Which of the following statements is CORRECT? a. The NYSE does not exist as a physical location. Rather it represents a loose collection of dealers who trade stock electronically. b. An example of a primary market transaction would be your uncle transferring 100 shares of Walmart stock to you as a birthday gift. c. If your uncle in New York sold 100 shares of Microsoft through his broker to an investor in Los Angeles, this would be a primary market transaction. d. While the two frequently perform similar functions, investment banks generally specialize in lending money, whereas commercial banks generally help companies raise large blocks of capital from investors. e. None of the statement are correct.

E

Ratios that measure how efficiently a firm's management uses its assets in operations to generate bottom line net income are known as: a. Asset management ratios. b. Liquidity ratios. c. Debt management ratios. d. Profitability ratios. e. Market value ratios.

a

Trade credit is an arrangement between businesses to buy goods or services on account, that is, without making immediate cash payment. Vendors providing trade credit to a firm tend to be most interested in the firm's __________ ratios. a. liquidity b. profitability c. market value d. asset management e. debt management

a

Which of the following statements is most correct? a. An increase in a firm's debt ratio, with no changes in its sales and operating costs, could be expected to lower its profit margin on sales. b. An increase in the DSO, other things held constant, could generally lead to an increase in the total assets turnover ratio. c. An increase in the DSO, other things held constant, could generally lead to an increase in the ROE. d. It is more important to adjust the debt ratio than the inventory turnover ratio to account for seasonal fluctuations.

a

1. Agency costs refer to: a. The total dividends paid to shareholders over the lifetime of the firm. b. The costs that result from default and bankruptcy of the firm. c. Corporate income subject to double taxation. d.
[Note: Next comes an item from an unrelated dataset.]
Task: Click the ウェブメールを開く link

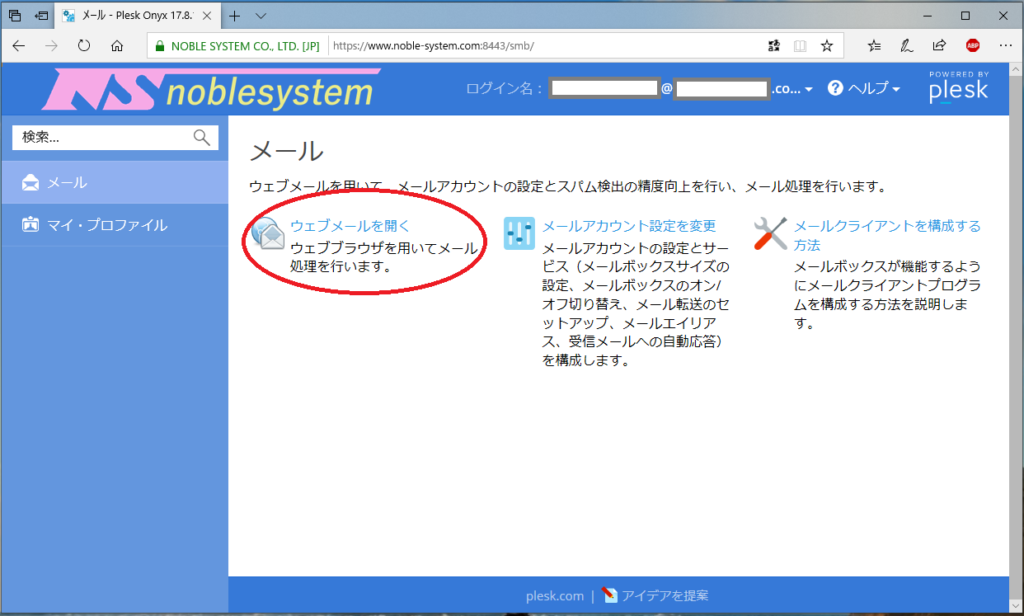Action: 348,226
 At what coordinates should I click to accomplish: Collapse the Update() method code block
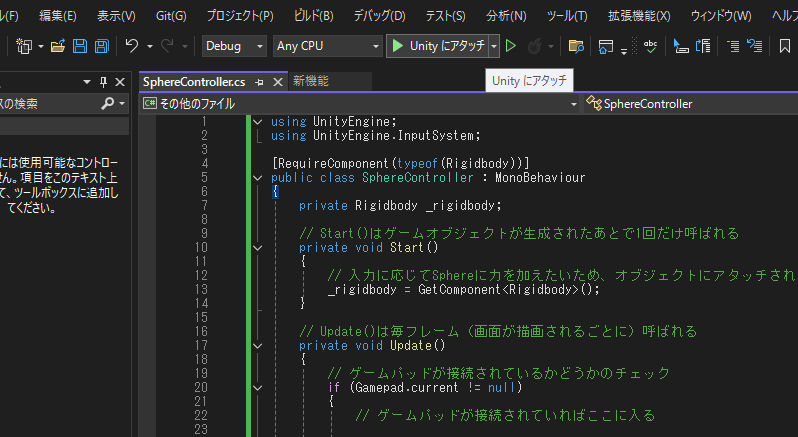258,345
The costs of the conflict of interest between stockholders and management and between the stockholders and bondholders. e. The total interest paid to creditors over the lifetime of the firm.

d

Nelson Company is thinking about issuing new common stock. The proceeds from the stock issue will be used to reduce the company's outstanding debt and interest expense. The stock issue will have no effect on the company's total assets, EBIT, or tax rate. Which of the following is likely to occur if the company goes ahead with the stock issue? a. The company's net income will increase. b. The company's times interest earned ratio will increase. c. The company's ROA will increase. d. All of the above statements are correct. e. None of the above statements is correct.